A three-dimensional (3D) model of sectioned tissue provides great insight into structural features and spatial relations that can be very relevant when understanding health and disease properties of an organ (88). Up until now, production of such 3D models has been technically challenging, since traditional microscopes can only capture small parts of a section at once. WSI is able to transcend this limited field of vision and provide scans of the whole tissue section, as previously discussed. This makes WSI a highly effective way of mapping and imaging large tissue sections at once that can later be used to reconstruct a 3D model (88).
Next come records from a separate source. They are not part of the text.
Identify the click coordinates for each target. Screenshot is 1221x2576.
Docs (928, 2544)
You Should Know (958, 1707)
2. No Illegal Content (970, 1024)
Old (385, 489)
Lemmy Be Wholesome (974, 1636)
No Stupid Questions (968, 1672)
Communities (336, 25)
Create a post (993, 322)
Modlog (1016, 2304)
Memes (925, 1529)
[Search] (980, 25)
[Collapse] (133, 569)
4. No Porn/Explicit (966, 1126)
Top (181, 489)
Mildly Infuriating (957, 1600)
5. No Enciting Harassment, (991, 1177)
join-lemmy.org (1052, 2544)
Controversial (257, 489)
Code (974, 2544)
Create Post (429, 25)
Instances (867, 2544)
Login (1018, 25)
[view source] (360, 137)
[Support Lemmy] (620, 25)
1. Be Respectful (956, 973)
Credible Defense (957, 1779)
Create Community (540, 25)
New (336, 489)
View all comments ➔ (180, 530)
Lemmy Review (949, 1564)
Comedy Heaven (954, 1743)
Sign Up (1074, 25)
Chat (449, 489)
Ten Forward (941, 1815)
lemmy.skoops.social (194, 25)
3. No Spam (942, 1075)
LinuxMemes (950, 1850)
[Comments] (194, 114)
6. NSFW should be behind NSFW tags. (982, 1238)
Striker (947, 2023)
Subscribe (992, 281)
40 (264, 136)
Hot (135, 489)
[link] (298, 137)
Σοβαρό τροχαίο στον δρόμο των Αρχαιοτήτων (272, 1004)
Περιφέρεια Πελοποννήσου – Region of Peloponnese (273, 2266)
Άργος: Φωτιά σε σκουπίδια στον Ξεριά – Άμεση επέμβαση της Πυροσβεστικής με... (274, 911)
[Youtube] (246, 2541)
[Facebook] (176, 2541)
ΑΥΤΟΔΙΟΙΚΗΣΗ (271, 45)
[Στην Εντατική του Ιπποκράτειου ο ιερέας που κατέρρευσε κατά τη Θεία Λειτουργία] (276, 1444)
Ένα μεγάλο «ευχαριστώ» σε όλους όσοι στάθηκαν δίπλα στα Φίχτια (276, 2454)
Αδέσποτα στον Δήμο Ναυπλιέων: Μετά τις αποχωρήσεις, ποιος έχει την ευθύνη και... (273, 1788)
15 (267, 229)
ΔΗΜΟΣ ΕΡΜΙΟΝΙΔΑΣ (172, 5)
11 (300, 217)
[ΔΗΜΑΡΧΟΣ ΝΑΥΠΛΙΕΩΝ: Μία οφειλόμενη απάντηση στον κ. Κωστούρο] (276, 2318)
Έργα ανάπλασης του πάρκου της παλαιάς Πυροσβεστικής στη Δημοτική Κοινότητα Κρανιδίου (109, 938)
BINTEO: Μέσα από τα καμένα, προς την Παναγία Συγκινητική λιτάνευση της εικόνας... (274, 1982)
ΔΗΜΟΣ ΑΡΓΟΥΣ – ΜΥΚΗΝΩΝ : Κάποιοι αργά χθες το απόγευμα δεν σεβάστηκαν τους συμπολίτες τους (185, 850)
Several authors have been exploring the large-scale visualization provided by WSI for high-resolution reconstruction of the liver in a 3D fashion with the purpose to better understand the structure of this organ (88–90). One important aspect investigated was the mapping of the hepatic 3D vasculature (89, 90). These authors presented frameworks for 3D vessel structure analysis on whole slide images of liver tissue sections, with effective qualitative and quantitative results. These models are important to understand the massive and complex organ vasculature, which is puzzling to study when cross-sections from different image slides are evaluated (89, 90).
The understanding of the liver vasculature has implications in the field of liver regeneration, as hemodynamic changes shortly following liver tissue damage are largely unexplored but are thought to be highly important in initiating the regenerative response. Moreover, WSI can be used to visualize morphological changes in the tissue along a blood vessel during the phases of increased shear stress, which are thought to play a large role in regeneration (91). Thus, the major advantages of WSI for these applications is that it allows the tracking of vessels through large sections of the tissue, including branches, while also taking into account the surrounding tissue.
Limitations
Overall, WSI has been successfully applied to the understanding of liver disorders/biology, but limitations exist, especially for routine clinical practice. Most general limitations of WSI are also applied to the field of liver pathology since they can affect data collection/interpretation of liver biopsies. For example, considering that the quality of digital slides depends on the quality of the original slide, the first concern is related to pre-imaging steps, such as tissue collection, handling, fixation, processing/embedding, sectioning, and staining/labeling (10).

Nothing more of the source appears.